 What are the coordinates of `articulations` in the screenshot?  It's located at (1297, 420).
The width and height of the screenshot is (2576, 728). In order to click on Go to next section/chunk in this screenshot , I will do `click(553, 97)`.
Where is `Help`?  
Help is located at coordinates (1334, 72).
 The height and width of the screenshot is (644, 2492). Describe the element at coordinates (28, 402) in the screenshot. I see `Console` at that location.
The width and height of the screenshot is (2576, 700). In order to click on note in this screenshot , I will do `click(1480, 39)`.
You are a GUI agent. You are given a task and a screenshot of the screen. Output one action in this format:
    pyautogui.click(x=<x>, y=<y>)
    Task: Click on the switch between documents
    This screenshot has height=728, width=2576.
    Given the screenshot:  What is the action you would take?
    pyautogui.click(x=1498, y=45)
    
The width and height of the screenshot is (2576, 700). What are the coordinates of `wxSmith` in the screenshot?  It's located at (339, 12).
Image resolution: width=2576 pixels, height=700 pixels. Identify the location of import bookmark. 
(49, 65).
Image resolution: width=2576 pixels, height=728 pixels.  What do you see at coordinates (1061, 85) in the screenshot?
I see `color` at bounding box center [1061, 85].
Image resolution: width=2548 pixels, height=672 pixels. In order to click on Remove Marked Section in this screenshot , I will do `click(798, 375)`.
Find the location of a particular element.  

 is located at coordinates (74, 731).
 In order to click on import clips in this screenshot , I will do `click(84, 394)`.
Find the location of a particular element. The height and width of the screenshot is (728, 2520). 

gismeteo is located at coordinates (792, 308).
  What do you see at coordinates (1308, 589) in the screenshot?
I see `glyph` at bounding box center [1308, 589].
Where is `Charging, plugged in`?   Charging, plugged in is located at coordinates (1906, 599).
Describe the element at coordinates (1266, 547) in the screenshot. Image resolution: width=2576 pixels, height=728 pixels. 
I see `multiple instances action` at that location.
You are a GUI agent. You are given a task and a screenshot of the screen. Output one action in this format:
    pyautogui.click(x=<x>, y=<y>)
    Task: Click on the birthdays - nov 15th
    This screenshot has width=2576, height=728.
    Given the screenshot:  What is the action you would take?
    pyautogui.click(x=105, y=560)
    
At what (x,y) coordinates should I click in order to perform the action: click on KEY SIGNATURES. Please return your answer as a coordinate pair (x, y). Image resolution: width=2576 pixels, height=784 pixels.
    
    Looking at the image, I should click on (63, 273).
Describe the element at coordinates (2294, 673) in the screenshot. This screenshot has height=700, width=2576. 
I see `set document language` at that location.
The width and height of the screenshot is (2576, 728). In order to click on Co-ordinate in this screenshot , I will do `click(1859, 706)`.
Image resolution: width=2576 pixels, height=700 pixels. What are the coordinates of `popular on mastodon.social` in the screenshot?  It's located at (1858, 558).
***
#### Challenge
Could you write out every one of the items above, word for word and unchanged?

#### Complete output
 What are the coordinates of `articulations` in the screenshot?  It's located at (1297, 420).
The width and height of the screenshot is (2576, 728). In order to click on Go to next section/chunk in this screenshot , I will do `click(553, 97)`.
Where is `Help`?  
Help is located at coordinates (1334, 72).
 The height and width of the screenshot is (644, 2492). Describe the element at coordinates (28, 402) in the screenshot. I see `Console` at that location.
The width and height of the screenshot is (2576, 700). In order to click on note in this screenshot , I will do `click(1480, 39)`.
You are a GUI agent. You are given a task and a screenshot of the screen. Output one action in this format:
    pyautogui.click(x=<x>, y=<y>)
    Task: Click on the switch between documents
    This screenshot has height=728, width=2576.
    Given the screenshot:  What is the action you would take?
    pyautogui.click(x=1498, y=45)
    
The width and height of the screenshot is (2576, 700). What are the coordinates of `wxSmith` in the screenshot?  It's located at (339, 12).
Image resolution: width=2576 pixels, height=700 pixels. Identify the location of import bookmark. 
(49, 65).
Image resolution: width=2576 pixels, height=728 pixels.  What do you see at coordinates (1061, 85) in the screenshot?
I see `color` at bounding box center [1061, 85].
Image resolution: width=2548 pixels, height=672 pixels. In order to click on Remove Marked Section in this screenshot , I will do `click(798, 375)`.
Find the location of a particular element.  

 is located at coordinates (74, 731).
 In order to click on import clips in this screenshot , I will do `click(84, 394)`.
Find the location of a particular element. The height and width of the screenshot is (728, 2520). 

gismeteo is located at coordinates (792, 308).
  What do you see at coordinates (1308, 589) in the screenshot?
I see `glyph` at bounding box center [1308, 589].
Where is `Charging, plugged in`?   Charging, plugged in is located at coordinates (1906, 599).
Describe the element at coordinates (1266, 547) in the screenshot. Image resolution: width=2576 pixels, height=728 pixels. 
I see `multiple instances action` at that location.
You are a GUI agent. You are given a task and a screenshot of the screen. Output one action in this format:
    pyautogui.click(x=<x>, y=<y>)
    Task: Click on the birthdays - nov 15th
    This screenshot has width=2576, height=728.
    Given the screenshot:  What is the action you would take?
    pyautogui.click(x=105, y=560)
    
At what (x,y) coordinates should I click in order to perform the action: click on KEY SIGNATURES. Please return your answer as a coordinate pair (x, y). Image resolution: width=2576 pixels, height=784 pixels.
    
    Looking at the image, I should click on (63, 273).
Describe the element at coordinates (2294, 673) in the screenshot. This screenshot has height=700, width=2576. 
I see `set document language` at that location.
The width and height of the screenshot is (2576, 728). In order to click on Co-ordinate in this screenshot , I will do `click(1859, 706)`.
Image resolution: width=2576 pixels, height=700 pixels. What are the coordinates of `popular on mastodon.social` in the screenshot?  It's located at (1858, 558).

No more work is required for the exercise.